Chiefs seem destined for doom

Kansas City Chiefs quarterback Matt Cassel, center, is tackled by Philadelphia Eagles defensive ends, clockwise from lower left, Trent Cole, Darren Howard and Chris Clemons in the second quarter Sunday in Philadelphia. The Chiefs lost, 34-14, the latest setback in another season where the losses are piling up.

? Kansas City’s 2-for-28 losing binge is likely to become 2-for-29 Sunday when the New York Giants tack another painful week onto the sorriest chapter in the history of the Chiefs.

The unbeaten Giants are 81?2-point road favorites over the winless Chiefs, who are coming off a 34-14 loss to the injury-weakened Philadelphia Eagles.

The new regime of general manager Scott Pioli and Todd Haley keeps baling water, shuffling players in and out as fast as they can. As of Wednesday afternoon, there had been seven player transactions in a 24-hour span.

Still, the franchise that won 100 games under Marty Schottenheimer in the 1990s is 0-3 for the second straight year and appears headed for a third consecutive calamity of a season.

Each of the three seasons has come with its own identity, its own reason for what caused the crash.

The Chiefs began headed toward this low point in 2007 when the decision was made, against the wishes of head coach Herm Edwards, to try to coax a second playoff run out of an aging team.

Big mistake.

Aging very quickly became aged. The Chiefs sank to 4-12, their worst season percentage-wise since 1977.

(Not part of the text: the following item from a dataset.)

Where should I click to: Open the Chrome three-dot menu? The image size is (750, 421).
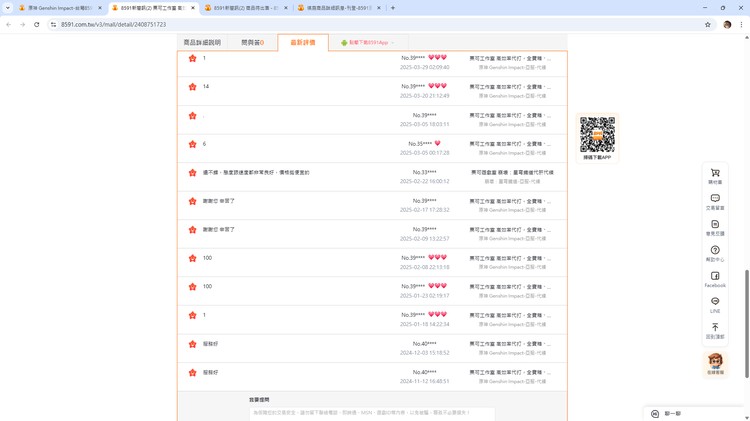tap(741, 25)
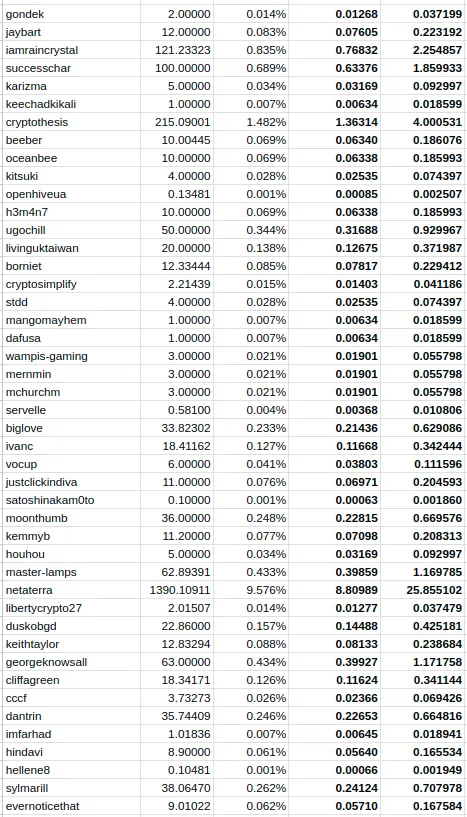Click the 62.89391 amount cell
The width and height of the screenshot is (467, 817).
pos(177,572)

The following year, Edwards got permission from general manager Carl Peterson and owner Clark Hunt to root out the old and bring in the new. It was what he and Tony Dungy had done in Tampa Bay, Edwards argued, a rebuilding program based on patience and youth, a bite-the-bullet enterprise that accepted present-day losses because they would inevitably lead to future wins.

Big mistake.

Nothing went right, starting with season-ending injuries in the first few weeks to quarterbacks No. 1 and 2. By the time fall turned to winter, Hunt’s patience had run out. He hadn’t figured on 2-14, the worst season since his father founded the team almost 50 years before. Peterson was fired and replaced by Pioli, who let Edwards sit and stew for several weeks before asking him to clean out his desk and make way for the Haley, the man whose offense had helped take Arizona to the Super Bowl.

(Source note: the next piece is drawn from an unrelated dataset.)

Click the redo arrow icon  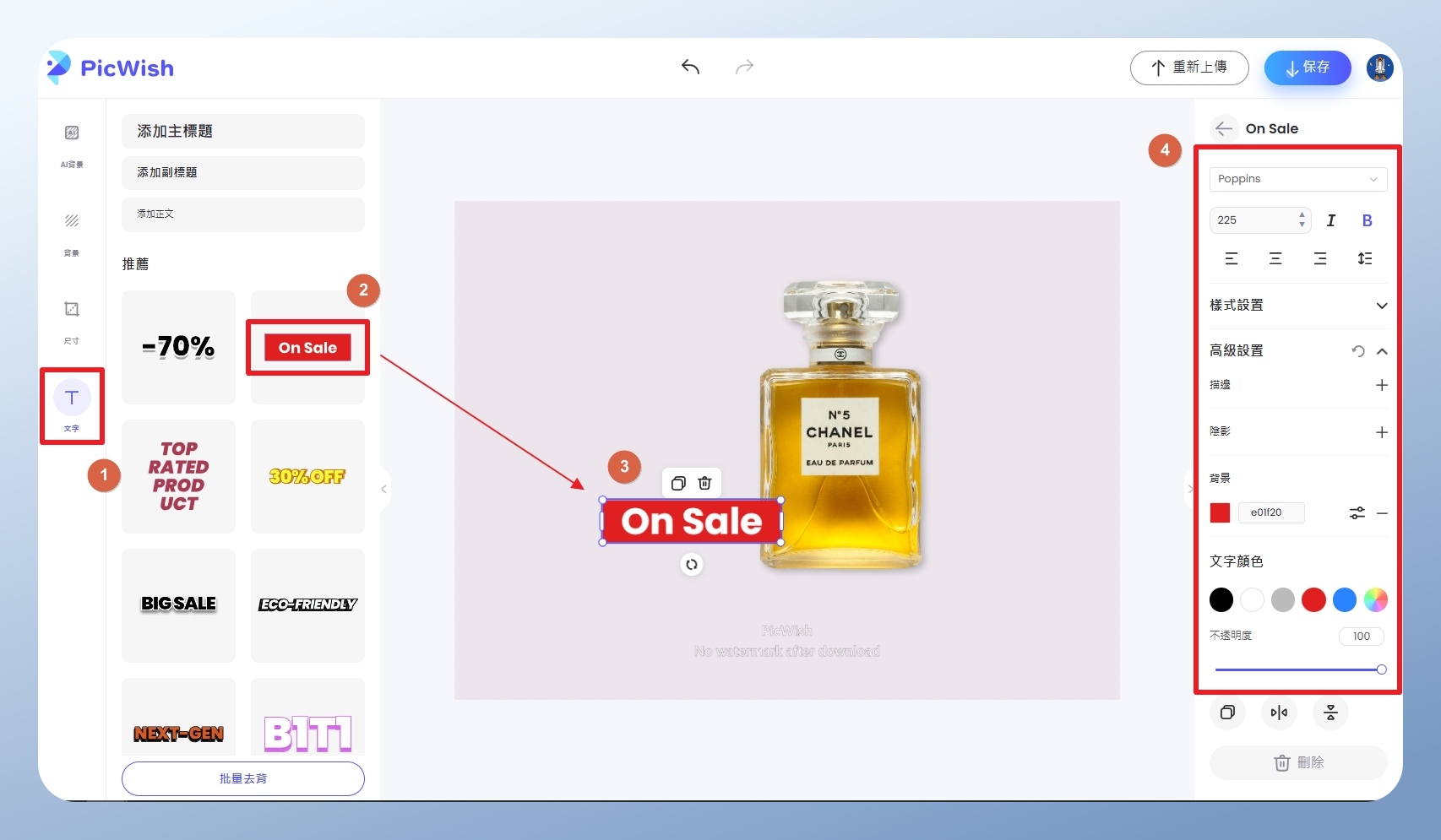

Now, as they close out the first quarter of the season, the Chiefs seem to echo something Hunt said the night Peterson resigned:

“The franchises that struggle to be winners on a consistent basis and get trapped into losing are ones that are reactionary and ones who will pursue a certain direction for two or three years, and because they haven’t had the success they would like, change and go in a different direction.”

Pioli and Haley are confronted by talent issues almost everywhere. The offensive line, where continuity is paramount, has been as unsettled as any position group on the entire team with the possible exception of wide receiver. The best player in that group, Dwayne Bowe, may be out for a second straight week.

Many of the players Edwards drafted the past two years as his foundation have been cast off by a new management team that is so bent on changing the team’s culture they don’t even like to use the word “culture.”

There is no reason to think Hunt will not give Pioli and Haley time to get things in order. And there’s no reason to think they will not eventually turn the Chiefs into big winners.

Haley insists he walked into this job with eyes wide open.

“There’s a reason why Scott Pioli got the job he got and a reason why I did,” he said. “Generally, that means things aren’t in a good state. I had the understanding that it was going to be a big job.”